## Text excerpt

--- START ---

Consensus Report:
August 24, 2006
Natual Gas and Oil Report
Crude
Holds Support after Gasoline Collapse, while Natural Gas
Rebounds on Storm Hype.
Technical Outlook: In
our last report dated August 10 we said natural gas was more
definitively bearish and that we expected prices to fall back
through support at $6.80 especially if the resistance level at
$7.60 was not reached soon. This not only transpired, but prices
fell down through our target at $6.80 all the way to $6.45 before
staging a sharp recovery. Looking ahead, especially after today's
rather abrupt reversal to the upside of $.20 and rebound above
the $7.0 benchmark, the momentum suggests a strong challenge
to key previous resistance at the $7.60 level near term. However,
the ongoing pattern has bearish overtones and suggests the market
is vulnerable to another sharp rejection from the band of resistance
above starting at $7.40 scaled up to $7.65 that could easily
send prices cascading lower back to test intermediate support
at $6.80 and if breached a further washout down through existing
critical support at $6.45 could easily materialize. Only a strong
close above resistance at $7.60, due to short covering, would
indicate a continuation of the short term uptrend and set the
stage for another challenge to pivot resistance at $7.80. We
also warn against putting too much reliance upon technical indicators
right now when the market in our opinion is almost totally dependent
upon weather and its fundamental threat impact on production
in the Gulf which we will discuss in the next section.
Fundamental Supply Update
Today the EIA reported
an expected net injection of 57 bcfs that was right in line with
previous estimates that varied only by a few bcfs from all three
key surveys of Bloomberg, Dow Jones, and the ICAP estimates.
The market was already poised to rally as prices were up about
$.17 before the DOE release on storm hype and concern over tropical
storm Debby and more specifically tropical depression number
five which is slated to become possibly storm Ernesto later next
week. With storage currently at 2857 bcfs which is still 291
higher than last year at this time and 339 or 13.5% above the
five-year average of 2518 bcfs, the market is hardly short on
supply. However as always with natural gas the market is never
short of the ability to exaggerate and so literally before there
has been any credible weather reports indicating a storm pattern
or even a level of development that suggests a direct threat
to the Texas and Louisiana production areas within the Gulf,
the short covering has begun with traders prematurely driving
up prices as if a Gulf hurricane has already been predestined.
Meanwhile in reality tropical storm Debby has already been forecast
by most credible and known weather forecasters to become a threat
only to marine shipping as its current path leads it northward
into the Atlantic Ocean with no apparent threat to any land mass,
while tropical depression number five has some strong challenges
ahead such as a low-pressure system moving southward down from
the Bahamas that is on a collision path and is expected through
wind shear to seriously weaken further development to this storm.
It has been further explained to me from WSI weather that under
the current pattern if it should develop further into a tropical
storm it will more likely move westward into the Yucatán
area and or impact the southern Mexican coast or Bay of Campeche
area rather than the northern area of the Gulf of Mexico which
would steer it far from affecting any critical energy production
areas off the coast of Texas and Louisiana. This leaves the market
after its recent rally well above the $7.0 benchmark quite vulnerable
to a storm disappointing collapse whereby hurricane hype buyers
will soon abandon their positions with haste likely to cause a
vigorous long liquidation and resulting in prices declining to
new lows quickly. Looking ahead to the upcoming moderation in temperatures
especially in the Upper Midwest and Northeast, leaves little natural
gas demand for cooling needs, should a production threatening storm
not materialize.

--- END ---

## What the task asks
Return the stretch of the natural gas and oil report from "The market was" through "already been predestined.", copied word for word. The rows are separate material and have no connection to the natural gas and oil report.

## Data provided
--- START ---

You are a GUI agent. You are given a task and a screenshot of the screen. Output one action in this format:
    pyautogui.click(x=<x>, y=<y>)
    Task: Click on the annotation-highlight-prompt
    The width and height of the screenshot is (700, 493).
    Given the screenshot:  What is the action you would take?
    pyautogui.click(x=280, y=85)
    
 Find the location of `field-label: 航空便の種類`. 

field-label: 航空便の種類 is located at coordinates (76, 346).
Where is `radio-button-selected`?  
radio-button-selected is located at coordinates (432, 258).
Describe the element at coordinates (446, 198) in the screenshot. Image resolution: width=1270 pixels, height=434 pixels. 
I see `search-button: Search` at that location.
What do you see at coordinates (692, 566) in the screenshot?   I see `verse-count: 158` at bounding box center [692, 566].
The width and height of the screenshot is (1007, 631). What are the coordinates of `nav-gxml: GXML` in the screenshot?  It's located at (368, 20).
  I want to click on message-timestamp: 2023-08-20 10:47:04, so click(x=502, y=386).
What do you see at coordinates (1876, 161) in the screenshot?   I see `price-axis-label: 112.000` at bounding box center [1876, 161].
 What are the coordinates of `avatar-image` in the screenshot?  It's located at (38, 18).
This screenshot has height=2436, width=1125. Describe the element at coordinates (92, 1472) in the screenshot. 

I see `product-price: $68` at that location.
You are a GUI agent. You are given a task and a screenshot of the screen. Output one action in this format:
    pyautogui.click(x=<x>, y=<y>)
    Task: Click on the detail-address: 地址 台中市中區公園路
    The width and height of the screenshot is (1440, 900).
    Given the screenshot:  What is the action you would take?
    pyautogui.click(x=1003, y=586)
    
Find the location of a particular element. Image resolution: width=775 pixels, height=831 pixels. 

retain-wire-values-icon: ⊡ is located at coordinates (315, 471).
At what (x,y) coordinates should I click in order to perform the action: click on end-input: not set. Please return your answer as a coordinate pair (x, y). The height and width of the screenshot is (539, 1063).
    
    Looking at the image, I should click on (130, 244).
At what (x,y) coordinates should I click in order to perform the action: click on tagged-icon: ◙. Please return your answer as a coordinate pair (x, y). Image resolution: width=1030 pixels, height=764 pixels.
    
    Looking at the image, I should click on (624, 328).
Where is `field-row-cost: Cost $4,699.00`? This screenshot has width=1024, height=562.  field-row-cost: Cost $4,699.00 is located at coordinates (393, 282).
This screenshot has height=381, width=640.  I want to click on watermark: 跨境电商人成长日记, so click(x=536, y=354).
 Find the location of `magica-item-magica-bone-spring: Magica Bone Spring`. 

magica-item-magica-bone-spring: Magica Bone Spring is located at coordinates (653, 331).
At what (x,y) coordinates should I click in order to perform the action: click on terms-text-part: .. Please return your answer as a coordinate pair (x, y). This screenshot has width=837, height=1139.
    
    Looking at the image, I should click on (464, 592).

--- END ---

## Result for this task
The market was already poised to rally as prices were up about
$.17 before the DOE release on storm hype and concern over tropical
storm Debby and more specifically tropical depression number
five which is slated to become possibly storm Ernesto later next
week. With storage currently at 2857 bcfs which is still 291
higher than last year at this time and 339 or 13.5% above the
five-year average of 2518 bcfs, the market is hardly short on
supply. However as always with natural gas the market is never
short of the ability to exaggerate and so literally before there
has been any credible weather reports indicating a storm pattern
or even a level of development that suggests a direct threat
to the Texas and Louisiana production areas within the Gulf,
the short covering has begun with traders prematurely driving
up prices as if a Gulf hurricane has already been predestined.